Ob das gut oder schlecht für Hertha ist, sei dahingestellt. Es bleibt allerdings dabei: Hertha braucht unbedingt die drei Punkte am Samstag, um aus der „roten“ Zone zu kommen und für positive Schlagzeilen zu sorgen. Dafür müssen auf dem Platz Lösungen gefunden werden.
Jarstein zurück im Tor – Stürmer-Duo gesetzt
Wer diese Lösungen in der Berliner Startelf finden soll, ist auf einzelnen Positionen bereits klar.

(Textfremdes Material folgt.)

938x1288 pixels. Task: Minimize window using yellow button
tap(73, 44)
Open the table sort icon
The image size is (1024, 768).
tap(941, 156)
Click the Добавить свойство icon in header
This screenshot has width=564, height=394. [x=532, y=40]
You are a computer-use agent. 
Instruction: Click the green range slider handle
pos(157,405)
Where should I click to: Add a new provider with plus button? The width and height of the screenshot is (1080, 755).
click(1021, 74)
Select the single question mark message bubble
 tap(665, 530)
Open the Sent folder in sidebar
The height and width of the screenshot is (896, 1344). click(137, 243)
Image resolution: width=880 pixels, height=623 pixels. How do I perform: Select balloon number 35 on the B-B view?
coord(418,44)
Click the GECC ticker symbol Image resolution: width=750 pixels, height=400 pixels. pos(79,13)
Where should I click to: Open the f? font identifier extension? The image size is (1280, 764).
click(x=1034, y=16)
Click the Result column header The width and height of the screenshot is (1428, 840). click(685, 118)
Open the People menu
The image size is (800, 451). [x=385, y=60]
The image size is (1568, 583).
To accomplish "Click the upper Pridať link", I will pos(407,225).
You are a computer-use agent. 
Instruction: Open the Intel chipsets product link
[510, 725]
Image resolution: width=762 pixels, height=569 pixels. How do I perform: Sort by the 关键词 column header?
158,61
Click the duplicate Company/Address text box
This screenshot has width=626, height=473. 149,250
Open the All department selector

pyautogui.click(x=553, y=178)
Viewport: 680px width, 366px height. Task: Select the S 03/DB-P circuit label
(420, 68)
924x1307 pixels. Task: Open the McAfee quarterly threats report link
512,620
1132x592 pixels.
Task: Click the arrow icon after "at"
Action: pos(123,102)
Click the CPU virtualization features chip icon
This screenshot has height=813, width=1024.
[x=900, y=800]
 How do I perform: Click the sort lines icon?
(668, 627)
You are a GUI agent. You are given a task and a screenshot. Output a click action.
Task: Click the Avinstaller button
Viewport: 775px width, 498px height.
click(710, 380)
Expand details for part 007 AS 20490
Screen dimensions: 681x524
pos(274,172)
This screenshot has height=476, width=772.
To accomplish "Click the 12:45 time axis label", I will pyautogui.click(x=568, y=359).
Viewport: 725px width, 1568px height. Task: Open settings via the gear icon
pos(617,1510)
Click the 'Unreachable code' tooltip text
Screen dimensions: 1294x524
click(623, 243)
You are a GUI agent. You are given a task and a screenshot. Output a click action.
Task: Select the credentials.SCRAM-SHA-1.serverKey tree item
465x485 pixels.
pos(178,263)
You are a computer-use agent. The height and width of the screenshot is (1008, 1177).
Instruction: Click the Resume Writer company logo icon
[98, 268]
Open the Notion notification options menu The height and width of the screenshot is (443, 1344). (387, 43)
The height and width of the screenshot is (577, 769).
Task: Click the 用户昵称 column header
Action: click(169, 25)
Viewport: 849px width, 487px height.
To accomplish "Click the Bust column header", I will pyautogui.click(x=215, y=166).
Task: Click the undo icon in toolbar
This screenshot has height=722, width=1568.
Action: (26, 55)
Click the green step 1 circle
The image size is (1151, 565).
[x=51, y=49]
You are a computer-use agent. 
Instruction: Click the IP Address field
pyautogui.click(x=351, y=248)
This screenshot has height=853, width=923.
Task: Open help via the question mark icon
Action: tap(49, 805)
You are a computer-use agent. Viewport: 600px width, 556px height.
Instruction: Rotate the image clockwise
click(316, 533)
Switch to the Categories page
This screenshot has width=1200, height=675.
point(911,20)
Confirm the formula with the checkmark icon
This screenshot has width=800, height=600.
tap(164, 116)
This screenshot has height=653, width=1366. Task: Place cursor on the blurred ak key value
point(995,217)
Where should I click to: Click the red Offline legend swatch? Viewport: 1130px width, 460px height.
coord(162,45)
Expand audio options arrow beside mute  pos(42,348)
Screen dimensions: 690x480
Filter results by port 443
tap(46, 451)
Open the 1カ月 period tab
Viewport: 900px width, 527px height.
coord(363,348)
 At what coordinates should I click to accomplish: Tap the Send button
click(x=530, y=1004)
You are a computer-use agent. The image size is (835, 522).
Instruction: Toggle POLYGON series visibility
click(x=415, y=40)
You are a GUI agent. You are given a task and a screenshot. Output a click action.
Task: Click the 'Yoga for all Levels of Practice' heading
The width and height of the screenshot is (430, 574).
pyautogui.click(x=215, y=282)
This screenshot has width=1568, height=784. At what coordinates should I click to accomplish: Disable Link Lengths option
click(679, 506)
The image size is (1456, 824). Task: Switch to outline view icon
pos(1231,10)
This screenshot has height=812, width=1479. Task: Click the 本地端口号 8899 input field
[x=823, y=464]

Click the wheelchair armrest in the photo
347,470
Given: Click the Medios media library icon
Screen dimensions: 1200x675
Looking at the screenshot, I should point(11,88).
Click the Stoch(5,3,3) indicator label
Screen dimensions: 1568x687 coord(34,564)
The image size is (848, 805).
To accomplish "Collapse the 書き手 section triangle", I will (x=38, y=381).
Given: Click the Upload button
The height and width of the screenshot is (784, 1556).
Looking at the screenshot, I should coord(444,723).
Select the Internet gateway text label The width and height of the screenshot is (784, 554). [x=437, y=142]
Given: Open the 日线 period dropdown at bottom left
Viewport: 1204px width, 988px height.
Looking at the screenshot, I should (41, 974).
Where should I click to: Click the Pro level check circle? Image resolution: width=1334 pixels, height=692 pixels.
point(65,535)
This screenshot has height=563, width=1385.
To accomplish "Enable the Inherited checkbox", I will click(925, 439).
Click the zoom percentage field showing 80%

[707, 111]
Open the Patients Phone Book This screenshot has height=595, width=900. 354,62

Rune Jarstein kehrt nach seiner Rotsperre ins Team zurück und wird wohl auch laut Jürgen Klinsmann anfangen. Herthas Cheftrainer hatte im Laufe der Woche auch angedeutet, dass er auch gegen Freiburg auf den Doppelsturm aus Davie Selke und Dodi Lukebakio setzen würde.
Ondrej Duda hingegen sollte nach seiner schwachen Leistung am vergangenen Freitag wohl erstmal wieder auf der Bank Platz finden. Wer ihn da ersetzt ist die nächste Frage. Sollte Klinsmann erneut auf einer Dreier- beziehungsweise Fünferkette setzen, könnte Vladimir Darida Dudas Position übernehmen und Eduard Löwen in die Startelf rotieren. Auch Per Skjelbred könnte eine Option sein, Arne Maier wohl noch nicht. Marvin Plattenhardt wird nach seiner ordentlichen Leistung gegen Eintracht Frankfurt wahrscheinlich erneut von Anfang an spielen können.
Torgefahr nur auf der Bank
Sollte es so kommen, ist davon auszugehen, dass Herthas Flügelflitzer Javairo Dilrosun zunächst wieder auf der Bank sitzt. Auch Salomon Kalou und Vedad Ibisevic würden die Berliner Bank wärmen. Prominente Namen also, die erstmal zuschauen müssen, wie sich die Kollegen schlagen. Insbesondere die zwei letztgenannten Spieler sind in den letzten Jahren Herthas Torgaranten gewesen. Umso erstaunlicher ist es also, wenn der Hauptstadtclub auf beide Stars verzichtet.
Eine kreative und interessante Lösung wäre ein Einsatz von Javairo Dilrosun auf der Zehnerposition. Ondrej Duda wird wie angesprochen wohl aus der Startelf rotieren und der junge Niederländer wäre mit seinen technischen Fähigkeiten und genialen Momente ein Kandidat für dessen Rolle. Es erscheint zwar unwahrscheinlich, dass Herthas Cheftrainer diese Variante wählt, doch gegen einen so defensiv starken Gegner wären gerade die Qualitäten des 21-Jährigen besonders wertvoll.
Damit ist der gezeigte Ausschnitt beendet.